投稿者: amano
「練り」・・・静から動への展開―用勁の基礎訓練法―2h
稽古生がお互いに交代しながらの用勁訓練法。
単純な動きで勁力を探る「試力」から、同じように腕に抵抗を受けながら、より自由度を高め展開させる訓練に移行。相手に腕を捕らせ、その抵抗を押しのけながら様々な展開を知り勁力で相手をコントロールすることを学ぶ。一人稽古の「試力」と「推手」の橋渡しになる稽古。推手には勁力が必須なので、推手を行う際の最低限の基礎です。
練りはただ動くのではなく、すべてに於いて勁力に満ちていなければなりません。全身に抵抗感を感じながら、それを押しのけていく力が勁力です。
練りは立禅からの発展です。
組手などで最も要求されるのが素早い変化です。
何時でも腰から動けることが大事です。
ボクシングのように上体だけスウェイするような変化では体当たりするような相手には通用しません。
相手の打ち気をそらせたり、逆一瞬の隙に入り込む。
その為には、軽快に動ける足捌きが必要になります。
静が動に展開を歩法に例をとると良く判ります。
半禅は左右がありますが、それが反転しながら展開すると歩法、
ここでは歩み脚の歩法に簡単に移行します。
脚だけではなく、両腕で作り上げた内外の空間感覚も動いても失われません。
静の延長に動があり、動は静に根拠を置きます。
立禅の要求に樹を抱くように、と言うのがあります。
樹を抱きながら動けば歩法に移行するわけです。
練りは唯腕を動かすのではありません。基本は指先を動かさずに手首を動かし、
それが肘に伝播し肩そして背、最終的には腰を経て脚に至るように稽古します。
ですから当然歩法に至ります。手と脚が連携して柔軟に動けるようにします。
発力・発勁は六面力の展開形式の一つです。六面力は静に依って得られるものなので、展開にも速度は要求されません。ゆっくり力の方向を研究することが大事です。この動画は前方への形式ですが、もちろん六面全てに展開する事が出来ます。これも研究課題です。
静から動への展開・・・立禅
立禅は太気拳の基本で、「樹を抱くように立つ」と言われます。
樹を抱くようにとは何を意味するか。
もちろん一つではありませんが、最も重要な部分を相撲用語で言えば「腰を割る」になります。
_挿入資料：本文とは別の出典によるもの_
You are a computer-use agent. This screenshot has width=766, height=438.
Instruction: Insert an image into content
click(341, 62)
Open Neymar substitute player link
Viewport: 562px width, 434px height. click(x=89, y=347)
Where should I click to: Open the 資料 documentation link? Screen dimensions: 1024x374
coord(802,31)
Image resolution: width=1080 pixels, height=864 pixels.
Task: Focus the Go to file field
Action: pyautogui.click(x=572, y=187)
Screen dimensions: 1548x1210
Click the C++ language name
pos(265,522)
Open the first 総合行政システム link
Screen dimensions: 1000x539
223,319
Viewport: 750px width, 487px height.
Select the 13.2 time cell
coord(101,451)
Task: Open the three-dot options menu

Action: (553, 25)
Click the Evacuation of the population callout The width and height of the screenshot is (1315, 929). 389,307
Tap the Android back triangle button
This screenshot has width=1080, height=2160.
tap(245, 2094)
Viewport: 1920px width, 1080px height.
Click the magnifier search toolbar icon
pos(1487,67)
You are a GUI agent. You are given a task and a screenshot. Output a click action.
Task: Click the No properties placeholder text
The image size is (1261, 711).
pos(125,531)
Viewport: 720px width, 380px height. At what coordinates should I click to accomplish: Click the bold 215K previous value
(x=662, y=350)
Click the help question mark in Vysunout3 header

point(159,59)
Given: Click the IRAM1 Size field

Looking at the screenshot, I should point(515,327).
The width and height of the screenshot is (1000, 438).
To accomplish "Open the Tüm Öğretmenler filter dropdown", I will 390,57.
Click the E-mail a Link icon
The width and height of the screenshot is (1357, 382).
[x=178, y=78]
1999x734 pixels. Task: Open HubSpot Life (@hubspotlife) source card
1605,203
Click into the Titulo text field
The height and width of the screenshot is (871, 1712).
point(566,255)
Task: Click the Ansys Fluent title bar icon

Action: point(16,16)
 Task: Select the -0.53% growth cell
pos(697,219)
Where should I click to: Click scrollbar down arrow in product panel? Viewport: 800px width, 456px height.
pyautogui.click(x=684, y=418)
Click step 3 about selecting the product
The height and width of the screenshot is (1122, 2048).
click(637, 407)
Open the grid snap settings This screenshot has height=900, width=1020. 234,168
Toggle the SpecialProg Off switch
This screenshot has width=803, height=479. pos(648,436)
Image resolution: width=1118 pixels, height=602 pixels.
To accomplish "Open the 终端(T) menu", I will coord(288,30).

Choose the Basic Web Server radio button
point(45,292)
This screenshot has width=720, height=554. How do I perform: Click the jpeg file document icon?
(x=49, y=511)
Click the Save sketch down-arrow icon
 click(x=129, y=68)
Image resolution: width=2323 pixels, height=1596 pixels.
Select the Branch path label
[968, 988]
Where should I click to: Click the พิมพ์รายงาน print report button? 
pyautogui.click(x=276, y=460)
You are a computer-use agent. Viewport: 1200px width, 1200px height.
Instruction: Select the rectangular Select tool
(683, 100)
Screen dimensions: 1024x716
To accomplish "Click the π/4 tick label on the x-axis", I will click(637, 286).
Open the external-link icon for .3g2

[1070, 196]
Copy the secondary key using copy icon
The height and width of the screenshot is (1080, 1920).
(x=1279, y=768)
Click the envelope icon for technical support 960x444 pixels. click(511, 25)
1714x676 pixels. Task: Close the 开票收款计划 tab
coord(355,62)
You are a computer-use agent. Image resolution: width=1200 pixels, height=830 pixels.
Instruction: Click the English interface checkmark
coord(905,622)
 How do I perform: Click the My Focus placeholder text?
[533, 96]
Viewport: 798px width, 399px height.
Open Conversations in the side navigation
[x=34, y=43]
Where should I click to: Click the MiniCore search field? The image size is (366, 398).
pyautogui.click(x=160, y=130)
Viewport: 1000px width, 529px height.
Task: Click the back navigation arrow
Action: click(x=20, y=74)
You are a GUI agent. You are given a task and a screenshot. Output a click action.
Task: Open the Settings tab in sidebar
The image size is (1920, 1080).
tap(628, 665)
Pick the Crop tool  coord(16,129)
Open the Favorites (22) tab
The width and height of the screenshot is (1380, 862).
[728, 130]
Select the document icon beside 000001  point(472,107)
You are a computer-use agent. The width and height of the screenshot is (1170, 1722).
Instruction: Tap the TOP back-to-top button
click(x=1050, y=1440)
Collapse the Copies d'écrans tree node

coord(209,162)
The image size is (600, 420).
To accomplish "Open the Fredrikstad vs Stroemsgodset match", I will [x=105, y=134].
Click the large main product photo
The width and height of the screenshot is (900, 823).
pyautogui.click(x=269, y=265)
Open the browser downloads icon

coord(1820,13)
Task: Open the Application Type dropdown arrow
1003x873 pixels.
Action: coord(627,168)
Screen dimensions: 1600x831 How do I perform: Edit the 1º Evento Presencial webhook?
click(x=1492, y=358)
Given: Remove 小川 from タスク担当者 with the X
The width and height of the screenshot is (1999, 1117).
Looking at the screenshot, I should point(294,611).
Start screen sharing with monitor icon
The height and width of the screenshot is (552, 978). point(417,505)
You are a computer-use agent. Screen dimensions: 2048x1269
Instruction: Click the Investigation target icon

腰を割る、に対して正反対の状態を同じ相撲で「膝が内に入る」と言います。
「膝が内に入って崩れ落ちる」等と言い、怪我の大きな原因の一つです。
つまり「膝が内に入る」即ち「崩れ落ちる」。
だから「膝が内に入」らないように「腰を割る」が重要になります。
つまり腰を割った状態で立つことを要求するのが立禅です。
そして静で知ったその働きが動に展開される。
つまり静の動への展開です。
発力や発勁と言うと、人を弾いたり引き倒したり、
或いは打法として理解されていたりします。
しかし、発力・発勁と言うのは拳に特有の運動様式・形式を言います。
発力形式あるいは発勁様式です。
この動画は半禅と言う静的な稽古から動へ発展そして歩法への展開です。
静から動へ展開し、再び静に収束します。